Algo semelhante acontecia na vida do trabalhador manual. De um modo geral, a Idade Média não teve trabalhadores manuais como os nossos de hoje, que não possuem terras próprias. Então, o trabalhador tinha direito hereditário a uma parte das terras que alugava e trabalhava, que fornecia bens suficientes para seu sustento e de sua família. Quando ele morresse, seus descendentes teriam o mesmo direito àquela mesma terra. Esta situação repetia a do dono do castelo em alguns aspectos.

A castle overlooking a village

Tanto os aldeões quanto os nobres eram governados pelas regras de subsidiariedade
O trabalhador manual estava isento de ir à guerra. Ele poderia se alistar caso quisesse, mas não era obrigado a fazê-lo. Muitas vezes ele se alistava com o objetivo de ganhar recompensas por seus bravos feitos. Se ele se distinguisse heroicamente em uma batalha, o senhor lhe concederia suas próprias terras.
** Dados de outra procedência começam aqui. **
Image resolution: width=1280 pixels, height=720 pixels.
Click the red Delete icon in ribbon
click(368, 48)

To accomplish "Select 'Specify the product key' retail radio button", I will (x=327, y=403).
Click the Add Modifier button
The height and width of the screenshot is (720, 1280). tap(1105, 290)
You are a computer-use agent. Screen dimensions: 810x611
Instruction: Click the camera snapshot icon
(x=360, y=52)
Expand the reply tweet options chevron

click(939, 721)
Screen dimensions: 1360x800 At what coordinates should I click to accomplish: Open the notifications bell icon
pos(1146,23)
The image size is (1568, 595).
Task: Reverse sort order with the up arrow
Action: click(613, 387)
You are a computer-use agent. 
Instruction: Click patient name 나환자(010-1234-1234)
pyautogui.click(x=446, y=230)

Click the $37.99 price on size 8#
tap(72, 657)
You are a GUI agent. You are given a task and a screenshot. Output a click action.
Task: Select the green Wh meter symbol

Era assim que o princípio da subsidiariedade funcionava em toda a sociedade. Os pais e seus primogênitos ajudavam os outros membros da família.

Isso explica por que o princípio moderno que exige partes iguais da herança para todos os filhos destrói o princípio da subsidiariedade na sociedade. Com distribuição igualitária do patrimônio do pai, cada filho faz o seu caminho, fazendo o que quiser com a sua parte. Em pouco tempo, o patrimônio da família se dispersa e ninguém se sente obrigado a ajudar o outro. Se alguém precisar de algo, ele pede ajuda a estranhos ou ao Estado. No sistema medieval guiado pelo princípio da subsidiariedade, porém, um ajudava o outro como membros da mesma família.

Como a história nos mostra, o exercício do princípio da subsidiariedade na Idade Média funcionou bem e trouxe prosperidade às famílias. O próprio Karl Marx escreveu em um de seus livros que a Idade Média foi a idade de ouro do trabalhador.

Essa foi a sábia organização que o espírito católico deu à estrutura social. Essa estrutura baseava-se no princípio da subsidiariedade.